There are three issues on which US policy has undoubtedly failed, although in each case the failure must be attributed to successive administrations rather than simply Bush. The first is Cuba, where the interminable trade embargo continues to perpetuate Cubans’ misery while damaging US influence both in Cuba and elsewhere in the region. The second is trade, where the failure to open US markets more fully to Latin American exports provides fuel for the region’s populist leaders, who can justifiably claim that free trade is largely a one-way process where Washington is concerned.

Thirdly, on immigration, there has been a marked lack of progress in granting legal status to millions of Mexicans and other Latinos who remain in a state of limbo despite being crucial to the effective functioning of the economies of most southern US states. President Bush has pushed hard in the final months of his presidency to achieve progress on this issue, but has been effectively stonewalled in Congress by Democrats and Republicans.

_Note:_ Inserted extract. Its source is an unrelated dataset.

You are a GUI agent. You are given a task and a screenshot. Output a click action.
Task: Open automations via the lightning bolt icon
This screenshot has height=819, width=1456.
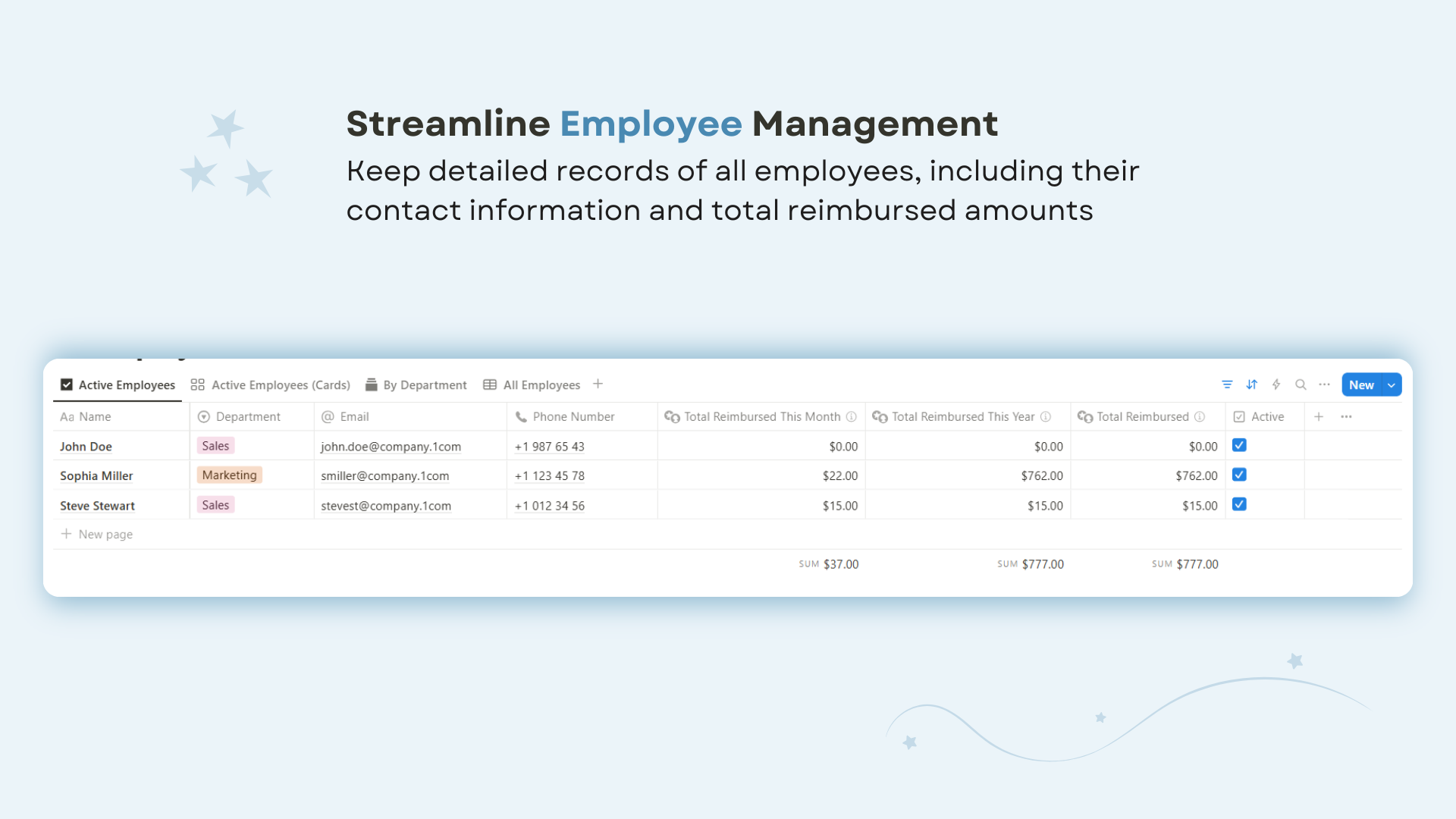point(1276,384)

Of these three issues, only the first is likely to undergo a significant shift as a result of Obama’s arrival in the White House. Obama was significantly more willing than his rival to countenance the possibility of talks with the Communist government in Havana. However, this is consistent with the broad thrust of congressional and public opinion on Cuba in recent months, with opinion polls among Cuban exiles indicating a greater willingness to explore détente than at any point since the Cuban revolution. It should be noted that Obama took Florida, the stronghold of the Cuban exile community, with relative comfort despite being perceived as soft on Cuba compared to his rival. This suggests that by talking to Havana he is in fact following a shift in attitudes rather than setting a new agenda.

On trade policy, things seem more likely to go backwards than forwards, with Obama having already opposed ratification of a long-stalled US-Colombia free trade agreement. A Democrat-dominated (and therefore trade union influenced) Congress appears likely to drive trade policy down a more protectionist course, with negative consequences for Latin American countries. On immigration, a Democrat-dominated Congress is likely at best to perpetuate the current stasis. The key point is that it is Congress rather than the President that will determine the outcome of the debate.

The views expressed above are the author's own, and do not necessarily reflect those of RUSI.